Paul, who is now stepping down as chairman of the event, formerly the Nantwich Cheese Show, which he has presided over for the past six years and is held every year in Nantwich, Cheshire, told FoodManufacture.co.uk: “There has got to be a bit of common sense and integrity in the coming months.”
He said dairy farmers should get a fair return for their milk, but equally higher prices had to be passed down the supply chain by cheese producers.
“High street coffee chains are all selling milk with a bit of coffee in it and people are willing to pay huge amounts of money for that.”
Struggle with supplies
In addition, he said he was concerned that some cheese producers could struggle with supplies because some milk suppliers prioritised other categories over cheese. “There is a shortage of milk [for cheese] and that is going to have an impact.”

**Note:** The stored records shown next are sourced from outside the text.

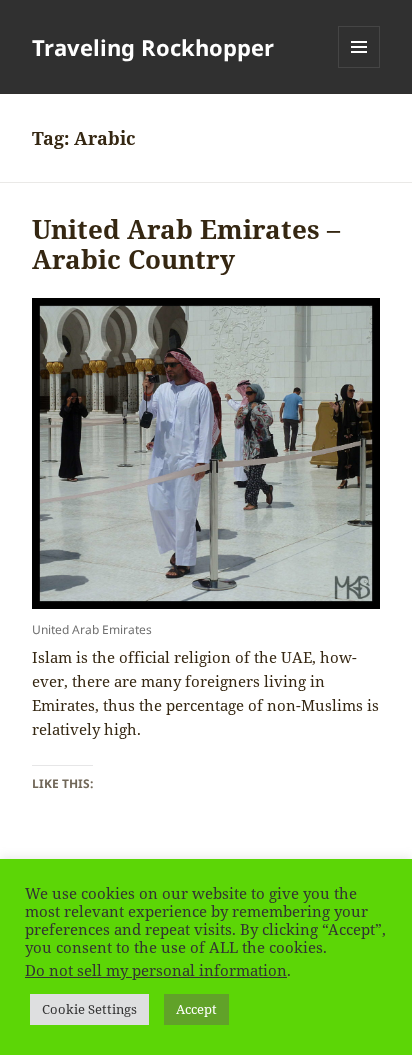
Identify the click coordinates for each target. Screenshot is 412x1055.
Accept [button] (196, 1009)
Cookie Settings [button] (89, 1009)
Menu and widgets (359, 67)
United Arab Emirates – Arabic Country (186, 244)
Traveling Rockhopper (153, 47)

What Paul called “a cocktail of issues” was putting many cheese producers under pressure. “Cheese is a very risky game and my concern is there’s a potential of losing some.”
That said, he claimed premium cheese offered a major route for milk suppliers to secure a great return.
Regional artisan producers
Current consumer trends pointed to key opportunities for smaller, regional artisan producers, he added.
“The biggest change I have seen in the past few years is the big are getting bigger, but that creates a vacuum for the small-to-medium-sized players to step into. The quality market is in big growth.”
Retailers had rationalised cheese ranges in recent years, reducing choice, he said. “But it’s coming back now and people will demand choice.”
- Long Clawson Dairy’s Claxstone Smooth Blue Cheese won the Supreme Award at the International Cheese Awards, held at the end of last month in Nantwich, Cheshire.